WWW.MALWAREBYTES.COM/INSTALL It will shield your computer from different dangers by distinguishing and expelling infections progressively. This is finished with the utilization of hostile to malware, against spyware, and against rootkit innovation. The software’s auto-examine include likewise offers a proactive method to tidy up a framework.

neha said...


www.trendmicro.com/bestbuypc is a platform for installing the trend micro antivirus without any problems directly. Trend Micro maximum security provides 100% protection for your device online as well as offline.

neha said...

www.trendmicro.com/downloadme Defend against the unknown threats and proceed for Trend micro download with TrendMicro having Advanced Machine Learning Technology.

neha said...

www.webroot.com/safe is one of the easiest processes to secure your online web surfing and data. If you want to secure your devices from virus and malware just download webroot with key code from webroot com safe website.

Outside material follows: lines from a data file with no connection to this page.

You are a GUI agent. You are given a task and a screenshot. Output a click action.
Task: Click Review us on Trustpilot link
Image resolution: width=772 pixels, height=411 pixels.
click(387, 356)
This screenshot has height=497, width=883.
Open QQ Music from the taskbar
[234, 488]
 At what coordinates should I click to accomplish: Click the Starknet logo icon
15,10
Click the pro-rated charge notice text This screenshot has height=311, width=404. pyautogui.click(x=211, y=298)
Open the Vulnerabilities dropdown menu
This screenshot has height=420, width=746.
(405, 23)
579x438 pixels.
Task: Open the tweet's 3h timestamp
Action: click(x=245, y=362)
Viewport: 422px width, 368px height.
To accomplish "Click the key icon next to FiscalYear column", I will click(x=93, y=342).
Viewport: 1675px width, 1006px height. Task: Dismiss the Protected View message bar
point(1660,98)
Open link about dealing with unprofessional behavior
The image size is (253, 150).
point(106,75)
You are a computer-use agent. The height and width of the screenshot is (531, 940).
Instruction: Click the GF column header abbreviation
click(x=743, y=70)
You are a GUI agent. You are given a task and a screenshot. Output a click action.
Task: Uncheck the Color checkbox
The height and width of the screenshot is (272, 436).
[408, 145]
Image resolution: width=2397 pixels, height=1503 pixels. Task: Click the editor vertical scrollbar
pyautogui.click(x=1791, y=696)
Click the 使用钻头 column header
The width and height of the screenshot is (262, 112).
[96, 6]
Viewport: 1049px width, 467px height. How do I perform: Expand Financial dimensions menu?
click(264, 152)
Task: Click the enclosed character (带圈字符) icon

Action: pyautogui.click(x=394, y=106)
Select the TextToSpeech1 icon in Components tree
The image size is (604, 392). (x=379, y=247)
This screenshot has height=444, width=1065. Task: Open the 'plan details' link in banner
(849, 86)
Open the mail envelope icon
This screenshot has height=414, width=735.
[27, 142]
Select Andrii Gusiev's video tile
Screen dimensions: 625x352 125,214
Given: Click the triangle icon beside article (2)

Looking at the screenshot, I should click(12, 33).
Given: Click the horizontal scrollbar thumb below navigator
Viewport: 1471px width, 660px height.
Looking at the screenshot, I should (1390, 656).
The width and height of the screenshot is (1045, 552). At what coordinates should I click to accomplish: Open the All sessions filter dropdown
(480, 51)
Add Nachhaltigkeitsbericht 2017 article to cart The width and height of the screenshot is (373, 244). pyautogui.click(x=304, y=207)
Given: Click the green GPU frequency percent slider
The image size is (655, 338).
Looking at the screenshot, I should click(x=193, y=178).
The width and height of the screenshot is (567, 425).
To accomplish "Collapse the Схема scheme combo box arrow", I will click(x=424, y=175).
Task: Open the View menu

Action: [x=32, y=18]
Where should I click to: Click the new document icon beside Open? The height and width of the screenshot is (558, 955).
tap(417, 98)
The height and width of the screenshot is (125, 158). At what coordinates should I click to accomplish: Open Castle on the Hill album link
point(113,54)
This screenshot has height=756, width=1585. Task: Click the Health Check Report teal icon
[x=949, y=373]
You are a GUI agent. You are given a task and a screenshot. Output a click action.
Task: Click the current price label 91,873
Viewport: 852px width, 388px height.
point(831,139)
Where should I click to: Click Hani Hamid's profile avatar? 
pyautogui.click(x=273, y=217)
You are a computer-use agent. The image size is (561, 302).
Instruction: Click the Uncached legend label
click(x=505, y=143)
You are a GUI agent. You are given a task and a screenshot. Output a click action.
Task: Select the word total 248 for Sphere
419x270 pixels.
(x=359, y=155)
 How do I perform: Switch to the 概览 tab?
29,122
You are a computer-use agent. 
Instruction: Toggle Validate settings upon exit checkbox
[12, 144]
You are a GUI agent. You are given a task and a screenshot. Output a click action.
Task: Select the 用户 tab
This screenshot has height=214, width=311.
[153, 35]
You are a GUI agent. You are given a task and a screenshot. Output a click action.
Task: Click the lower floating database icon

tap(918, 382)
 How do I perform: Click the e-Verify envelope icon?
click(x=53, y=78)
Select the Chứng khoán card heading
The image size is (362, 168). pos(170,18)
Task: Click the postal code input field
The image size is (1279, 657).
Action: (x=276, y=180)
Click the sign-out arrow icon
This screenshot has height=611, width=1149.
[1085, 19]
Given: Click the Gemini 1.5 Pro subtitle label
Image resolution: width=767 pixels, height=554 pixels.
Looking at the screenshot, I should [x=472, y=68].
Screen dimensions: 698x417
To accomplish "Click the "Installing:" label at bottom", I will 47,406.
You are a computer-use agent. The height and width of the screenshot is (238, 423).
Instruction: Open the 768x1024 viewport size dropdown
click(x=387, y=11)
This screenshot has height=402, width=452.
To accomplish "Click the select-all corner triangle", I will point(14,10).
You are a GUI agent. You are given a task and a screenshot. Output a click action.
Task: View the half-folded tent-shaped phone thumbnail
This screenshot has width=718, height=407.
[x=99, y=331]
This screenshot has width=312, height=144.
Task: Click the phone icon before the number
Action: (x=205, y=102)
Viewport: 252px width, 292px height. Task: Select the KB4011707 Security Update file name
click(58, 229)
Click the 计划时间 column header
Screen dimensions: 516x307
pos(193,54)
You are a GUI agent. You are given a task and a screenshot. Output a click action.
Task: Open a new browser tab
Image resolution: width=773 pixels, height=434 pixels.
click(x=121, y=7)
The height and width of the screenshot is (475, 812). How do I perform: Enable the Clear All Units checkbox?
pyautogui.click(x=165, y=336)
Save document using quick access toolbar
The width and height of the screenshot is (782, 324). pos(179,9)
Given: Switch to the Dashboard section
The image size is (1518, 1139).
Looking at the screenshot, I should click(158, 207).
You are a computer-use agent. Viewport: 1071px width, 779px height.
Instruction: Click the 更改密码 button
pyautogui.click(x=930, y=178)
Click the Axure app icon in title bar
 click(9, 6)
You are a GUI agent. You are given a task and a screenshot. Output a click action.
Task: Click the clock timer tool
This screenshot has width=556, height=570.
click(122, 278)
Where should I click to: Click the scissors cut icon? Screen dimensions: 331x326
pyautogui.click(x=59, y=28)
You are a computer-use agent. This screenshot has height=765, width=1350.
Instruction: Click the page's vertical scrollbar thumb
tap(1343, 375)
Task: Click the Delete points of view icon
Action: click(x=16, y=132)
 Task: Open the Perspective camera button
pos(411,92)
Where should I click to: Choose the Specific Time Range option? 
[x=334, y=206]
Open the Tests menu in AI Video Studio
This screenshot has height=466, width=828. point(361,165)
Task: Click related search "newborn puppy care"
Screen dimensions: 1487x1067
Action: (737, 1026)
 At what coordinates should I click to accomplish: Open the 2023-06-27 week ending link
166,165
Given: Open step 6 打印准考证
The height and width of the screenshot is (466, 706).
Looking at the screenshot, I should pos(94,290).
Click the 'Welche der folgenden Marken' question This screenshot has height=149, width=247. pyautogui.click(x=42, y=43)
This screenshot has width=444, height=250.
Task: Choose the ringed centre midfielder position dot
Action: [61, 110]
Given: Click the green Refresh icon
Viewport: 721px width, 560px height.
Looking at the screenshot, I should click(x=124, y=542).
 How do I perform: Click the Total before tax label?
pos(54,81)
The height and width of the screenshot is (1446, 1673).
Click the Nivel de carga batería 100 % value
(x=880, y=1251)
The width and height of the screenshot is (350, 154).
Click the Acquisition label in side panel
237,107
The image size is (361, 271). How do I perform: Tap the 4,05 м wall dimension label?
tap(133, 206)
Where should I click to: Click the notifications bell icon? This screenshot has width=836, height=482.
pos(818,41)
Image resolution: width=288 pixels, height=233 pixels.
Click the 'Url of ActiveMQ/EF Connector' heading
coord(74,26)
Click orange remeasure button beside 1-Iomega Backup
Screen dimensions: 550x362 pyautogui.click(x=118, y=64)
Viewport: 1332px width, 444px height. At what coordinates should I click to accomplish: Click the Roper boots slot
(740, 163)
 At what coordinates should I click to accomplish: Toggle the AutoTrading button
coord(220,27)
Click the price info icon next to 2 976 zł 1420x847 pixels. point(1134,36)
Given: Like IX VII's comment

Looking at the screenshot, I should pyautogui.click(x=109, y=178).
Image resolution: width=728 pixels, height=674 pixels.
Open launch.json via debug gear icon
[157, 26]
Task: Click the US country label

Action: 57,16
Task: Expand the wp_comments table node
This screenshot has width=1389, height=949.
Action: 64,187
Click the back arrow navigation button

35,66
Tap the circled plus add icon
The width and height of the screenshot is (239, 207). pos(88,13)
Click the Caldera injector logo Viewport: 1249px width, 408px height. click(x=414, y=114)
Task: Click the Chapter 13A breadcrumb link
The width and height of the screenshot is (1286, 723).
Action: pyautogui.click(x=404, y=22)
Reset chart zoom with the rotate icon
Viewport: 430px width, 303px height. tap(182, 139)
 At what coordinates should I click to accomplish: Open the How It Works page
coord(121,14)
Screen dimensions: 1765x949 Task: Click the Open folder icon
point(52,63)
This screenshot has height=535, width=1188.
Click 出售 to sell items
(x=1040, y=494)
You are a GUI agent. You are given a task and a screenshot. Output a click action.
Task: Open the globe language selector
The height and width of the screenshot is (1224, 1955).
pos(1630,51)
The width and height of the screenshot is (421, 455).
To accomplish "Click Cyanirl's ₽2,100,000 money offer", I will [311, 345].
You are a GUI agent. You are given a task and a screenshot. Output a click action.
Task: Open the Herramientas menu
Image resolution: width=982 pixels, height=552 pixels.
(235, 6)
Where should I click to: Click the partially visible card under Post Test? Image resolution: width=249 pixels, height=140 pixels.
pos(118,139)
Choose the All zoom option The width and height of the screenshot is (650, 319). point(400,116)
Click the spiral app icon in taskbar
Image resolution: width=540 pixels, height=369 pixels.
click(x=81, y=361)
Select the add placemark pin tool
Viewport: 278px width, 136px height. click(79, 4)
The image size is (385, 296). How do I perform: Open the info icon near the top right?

Learn the steps to download, install, activate or reinstall webroot.

neha said...


It is a very helpful and informative blog post. I would like to thank to you for providing such information I have also have a website providing very good information.


aol desktop gold download

www.webroot.com/safe said...

This post is very useful to us thanks for sharing this info with us…

www.norton.com/setup said...

That’s wonderful. many things to learn. thanks for sharing

www.trendmicro.com/bestbuypc said...


Thanks for sharing a useful post here.

www.trendmicro.com/downloadme said...

Thanks for sharing such an amazing article, really informative

www.malwarebytes.com/install said...

https://www.installmalwarebytes.org/install/

www.malwarebytes.com/install said...

I think this is one of the most significant information for me. And i’m glad reading your article. Thank for sharing!

aol desktop gold download said...


Very valuable information, it is not at all blogs that we find this, congratulations I was looking for something like that and found it here.